Most ratings within the peer groups were affirmed but three funds were downgraded, along with one upgrade, one new rating and one fund reinstated from being ‘on hold’, according to S&P’s review of the income, multi-manager, quantitative, and unconstrained groups.

BT Geared Imputation W and BT Imputation Sh W funds were downgraded from the top five star rating to four stars because S&P has not yet had sufficient opportunity to build full conviction in new managers Jim Taylor and Andrew Waddington, S&P stated.

The CFS Imputation Fund was upgraded to four stars, primarily due to S&P’s strong confidence in the depth of the team’s industry and stock research, as well as improved stability under the leadership of Marcus Fanning, S&P stated.

The CFS Acadian Wholesale Australian Equity fund was also downgraded to three stars based on S&P’s lowered conviction in its ability to meet its performance targets.

“We did not identify a standout quantitative or multi-manager strategy, reflecting our modest conviction levels in these two peer groups,” said S&P Fund Services analyst James Gunn.

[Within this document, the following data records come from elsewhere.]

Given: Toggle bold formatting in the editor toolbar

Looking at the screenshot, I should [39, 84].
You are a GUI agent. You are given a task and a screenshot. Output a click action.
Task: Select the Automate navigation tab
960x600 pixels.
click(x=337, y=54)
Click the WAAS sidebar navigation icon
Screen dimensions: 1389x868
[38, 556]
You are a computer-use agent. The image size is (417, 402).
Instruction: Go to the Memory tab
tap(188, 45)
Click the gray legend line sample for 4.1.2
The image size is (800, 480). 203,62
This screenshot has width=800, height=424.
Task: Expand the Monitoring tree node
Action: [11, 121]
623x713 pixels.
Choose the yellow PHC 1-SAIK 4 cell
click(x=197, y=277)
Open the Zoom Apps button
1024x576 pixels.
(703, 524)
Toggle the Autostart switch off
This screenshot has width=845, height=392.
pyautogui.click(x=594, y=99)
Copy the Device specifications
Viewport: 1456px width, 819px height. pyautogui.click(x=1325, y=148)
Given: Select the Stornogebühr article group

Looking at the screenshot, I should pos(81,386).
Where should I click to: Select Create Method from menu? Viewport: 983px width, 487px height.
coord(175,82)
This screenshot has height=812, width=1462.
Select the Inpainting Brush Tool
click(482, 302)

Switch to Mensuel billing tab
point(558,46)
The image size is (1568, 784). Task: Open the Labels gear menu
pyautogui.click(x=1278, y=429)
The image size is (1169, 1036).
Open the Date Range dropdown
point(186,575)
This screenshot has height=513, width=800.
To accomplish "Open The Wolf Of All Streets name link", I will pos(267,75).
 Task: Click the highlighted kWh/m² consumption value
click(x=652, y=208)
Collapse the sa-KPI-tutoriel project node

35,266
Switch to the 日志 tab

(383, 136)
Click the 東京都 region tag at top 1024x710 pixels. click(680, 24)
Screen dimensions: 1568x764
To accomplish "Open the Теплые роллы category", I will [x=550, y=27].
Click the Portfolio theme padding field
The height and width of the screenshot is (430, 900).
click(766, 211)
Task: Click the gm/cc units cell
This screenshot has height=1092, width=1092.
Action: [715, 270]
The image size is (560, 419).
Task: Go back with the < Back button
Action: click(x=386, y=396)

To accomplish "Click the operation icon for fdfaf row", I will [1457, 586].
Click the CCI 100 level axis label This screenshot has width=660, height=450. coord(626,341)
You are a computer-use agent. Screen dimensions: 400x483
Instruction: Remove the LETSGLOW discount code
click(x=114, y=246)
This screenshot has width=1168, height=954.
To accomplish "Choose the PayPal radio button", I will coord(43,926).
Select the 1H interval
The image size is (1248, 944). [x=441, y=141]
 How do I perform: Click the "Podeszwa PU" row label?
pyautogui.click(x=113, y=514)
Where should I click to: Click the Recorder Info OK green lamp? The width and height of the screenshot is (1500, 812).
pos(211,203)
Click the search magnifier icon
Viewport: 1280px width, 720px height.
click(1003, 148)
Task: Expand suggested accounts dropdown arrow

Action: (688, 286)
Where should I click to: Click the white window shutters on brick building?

Quantitative managers have generally delivered improved performance outcomes over the past 18 months, and demonstrated a strong focus on implementing new and unique signals to address the problem of the “crowded trade”, where a large weight of quantitative money chases the same investment themes, he said.

“Nevertheless, we believe these enhancements need to be proven in a live environment over a longer period and currently we don't believe one manager is necessarily ahead of the pack,” he added.